Complex SQL Queries
Complex SQL queries benefit from Presto’s distributed, parallel, in-memory processing architecture and cost-based optimizer. And with Presto’s federation capabilities even more complex queries can be unleashed on multiple data sources in a single query.
To ensure optimum performance with complex queries Presto has features like dynamic filtering which can significantly improve the performance of queries with selective joins by avoiding reading data that would be filtered by join condition.

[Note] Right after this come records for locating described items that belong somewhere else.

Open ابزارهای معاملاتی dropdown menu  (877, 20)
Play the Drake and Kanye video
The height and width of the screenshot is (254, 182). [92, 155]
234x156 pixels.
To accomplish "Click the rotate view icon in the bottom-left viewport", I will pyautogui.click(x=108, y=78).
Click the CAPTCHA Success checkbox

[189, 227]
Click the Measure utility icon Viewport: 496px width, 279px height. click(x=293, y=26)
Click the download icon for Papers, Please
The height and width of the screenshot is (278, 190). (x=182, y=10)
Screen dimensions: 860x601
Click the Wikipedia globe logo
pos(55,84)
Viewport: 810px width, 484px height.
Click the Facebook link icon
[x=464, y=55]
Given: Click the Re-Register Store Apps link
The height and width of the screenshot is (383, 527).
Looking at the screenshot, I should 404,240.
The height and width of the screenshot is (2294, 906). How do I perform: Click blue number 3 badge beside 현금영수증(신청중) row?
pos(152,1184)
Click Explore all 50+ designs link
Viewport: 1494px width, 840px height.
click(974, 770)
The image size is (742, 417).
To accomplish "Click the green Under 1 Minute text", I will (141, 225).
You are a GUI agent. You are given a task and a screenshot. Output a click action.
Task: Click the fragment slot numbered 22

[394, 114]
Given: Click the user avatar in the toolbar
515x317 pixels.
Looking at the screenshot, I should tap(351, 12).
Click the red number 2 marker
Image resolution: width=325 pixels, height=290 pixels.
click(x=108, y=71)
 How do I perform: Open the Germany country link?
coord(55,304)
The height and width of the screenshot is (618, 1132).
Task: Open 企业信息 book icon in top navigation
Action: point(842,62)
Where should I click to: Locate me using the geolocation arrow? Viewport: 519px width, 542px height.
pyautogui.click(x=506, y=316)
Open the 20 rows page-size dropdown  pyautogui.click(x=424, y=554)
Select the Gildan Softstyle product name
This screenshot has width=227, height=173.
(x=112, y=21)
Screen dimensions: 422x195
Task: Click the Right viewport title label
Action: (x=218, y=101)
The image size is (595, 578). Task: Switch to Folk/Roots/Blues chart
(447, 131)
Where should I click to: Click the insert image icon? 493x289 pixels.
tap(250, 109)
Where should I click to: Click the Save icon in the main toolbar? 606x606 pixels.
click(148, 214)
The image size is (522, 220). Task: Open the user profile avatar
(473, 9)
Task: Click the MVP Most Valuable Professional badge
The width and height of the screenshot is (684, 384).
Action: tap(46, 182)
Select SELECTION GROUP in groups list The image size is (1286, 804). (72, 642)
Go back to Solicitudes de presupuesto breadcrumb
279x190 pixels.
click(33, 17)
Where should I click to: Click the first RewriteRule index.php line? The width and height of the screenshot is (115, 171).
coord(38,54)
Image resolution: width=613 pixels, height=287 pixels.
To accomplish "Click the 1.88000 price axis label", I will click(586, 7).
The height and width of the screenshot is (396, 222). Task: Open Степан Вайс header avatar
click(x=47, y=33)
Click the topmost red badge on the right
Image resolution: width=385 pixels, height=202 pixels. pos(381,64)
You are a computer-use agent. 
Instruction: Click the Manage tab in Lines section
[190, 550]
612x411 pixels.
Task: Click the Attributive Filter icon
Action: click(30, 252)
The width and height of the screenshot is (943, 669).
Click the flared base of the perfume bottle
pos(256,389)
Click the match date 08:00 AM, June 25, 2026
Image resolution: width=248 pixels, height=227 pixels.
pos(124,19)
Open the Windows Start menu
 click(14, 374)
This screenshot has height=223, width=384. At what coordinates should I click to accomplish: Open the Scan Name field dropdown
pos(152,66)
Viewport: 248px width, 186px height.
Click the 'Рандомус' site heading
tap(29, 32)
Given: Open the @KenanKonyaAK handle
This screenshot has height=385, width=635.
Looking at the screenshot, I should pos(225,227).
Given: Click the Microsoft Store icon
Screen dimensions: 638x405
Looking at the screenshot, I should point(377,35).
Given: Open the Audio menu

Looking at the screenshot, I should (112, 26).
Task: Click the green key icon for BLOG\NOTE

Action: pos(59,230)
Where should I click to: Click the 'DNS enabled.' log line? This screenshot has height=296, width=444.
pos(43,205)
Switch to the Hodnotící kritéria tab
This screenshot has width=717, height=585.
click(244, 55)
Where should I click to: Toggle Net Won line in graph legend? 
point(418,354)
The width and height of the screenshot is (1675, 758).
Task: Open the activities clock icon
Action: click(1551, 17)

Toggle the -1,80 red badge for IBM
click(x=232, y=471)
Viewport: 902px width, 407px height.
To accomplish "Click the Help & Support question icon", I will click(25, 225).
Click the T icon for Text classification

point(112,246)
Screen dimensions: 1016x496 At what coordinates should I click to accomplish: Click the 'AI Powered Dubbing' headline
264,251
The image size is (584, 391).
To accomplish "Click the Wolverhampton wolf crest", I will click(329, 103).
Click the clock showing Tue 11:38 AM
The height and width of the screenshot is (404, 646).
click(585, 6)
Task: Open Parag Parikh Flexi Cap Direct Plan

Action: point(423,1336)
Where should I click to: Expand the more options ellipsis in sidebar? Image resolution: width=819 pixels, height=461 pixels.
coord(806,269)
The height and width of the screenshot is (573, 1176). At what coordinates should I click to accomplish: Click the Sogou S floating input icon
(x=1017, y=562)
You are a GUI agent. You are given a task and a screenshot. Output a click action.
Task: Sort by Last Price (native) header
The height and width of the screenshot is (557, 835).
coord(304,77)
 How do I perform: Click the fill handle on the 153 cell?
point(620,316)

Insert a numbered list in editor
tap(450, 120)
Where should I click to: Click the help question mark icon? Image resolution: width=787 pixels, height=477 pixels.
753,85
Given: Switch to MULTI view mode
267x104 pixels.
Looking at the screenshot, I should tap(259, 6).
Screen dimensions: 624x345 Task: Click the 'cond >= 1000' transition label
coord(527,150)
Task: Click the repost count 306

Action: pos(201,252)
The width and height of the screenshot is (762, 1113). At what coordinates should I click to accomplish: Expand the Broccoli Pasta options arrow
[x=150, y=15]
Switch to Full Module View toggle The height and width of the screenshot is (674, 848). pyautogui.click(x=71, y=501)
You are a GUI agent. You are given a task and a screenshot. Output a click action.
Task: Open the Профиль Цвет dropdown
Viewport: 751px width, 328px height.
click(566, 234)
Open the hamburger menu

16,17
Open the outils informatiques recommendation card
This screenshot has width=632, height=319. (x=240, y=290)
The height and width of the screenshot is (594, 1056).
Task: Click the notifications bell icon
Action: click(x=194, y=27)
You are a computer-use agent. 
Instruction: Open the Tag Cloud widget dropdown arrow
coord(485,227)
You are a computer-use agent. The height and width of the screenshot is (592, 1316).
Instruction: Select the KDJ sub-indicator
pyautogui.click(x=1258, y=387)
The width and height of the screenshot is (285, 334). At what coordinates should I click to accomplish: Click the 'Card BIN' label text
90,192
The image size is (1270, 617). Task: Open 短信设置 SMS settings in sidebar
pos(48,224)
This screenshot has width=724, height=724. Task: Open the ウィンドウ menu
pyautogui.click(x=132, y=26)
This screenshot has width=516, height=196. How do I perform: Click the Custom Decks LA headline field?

And the collection of table statistics using ANALYZE tablename is highly recommended.
Complex SQL features and functions are used when advanced calculations are needed, or when many tables (perhaps from multiple sources) are to be joined, when dealing with nested or repeated data, dealing with time-series data or complex data types like maps, arrays, structs and JSON, or perhaps a combination of all these things.
Presto’s ANSI SQL engine supports numerous advanced functions which can be split into the following categories – links to the PrestoDB documentation are provided for convenience:
- Functions for JSON and other complex data types – https://prestodb.io/docs/current/functions/json.html
- Advanced aggregation techniques – https://prestodb.io/docs/current/functions/aggregate.html
- Window functions – https://prestodb.io/docs/current/functions/window.html
- Array and map functions – https://prestodb.io/docs/current/functions/array.html and https://prestodb.io/docs/current/functions/map.html
- Lambda expressions to assist with nested data – https://prestodb.io/blog/2020/03/02/presto-lambda
- Geospatial – https://prestodb.io/docs/current/functions/geospatial.html
- Sampling – https://prestodb.io/docs/current/sql/select.html “Table Sampling” section.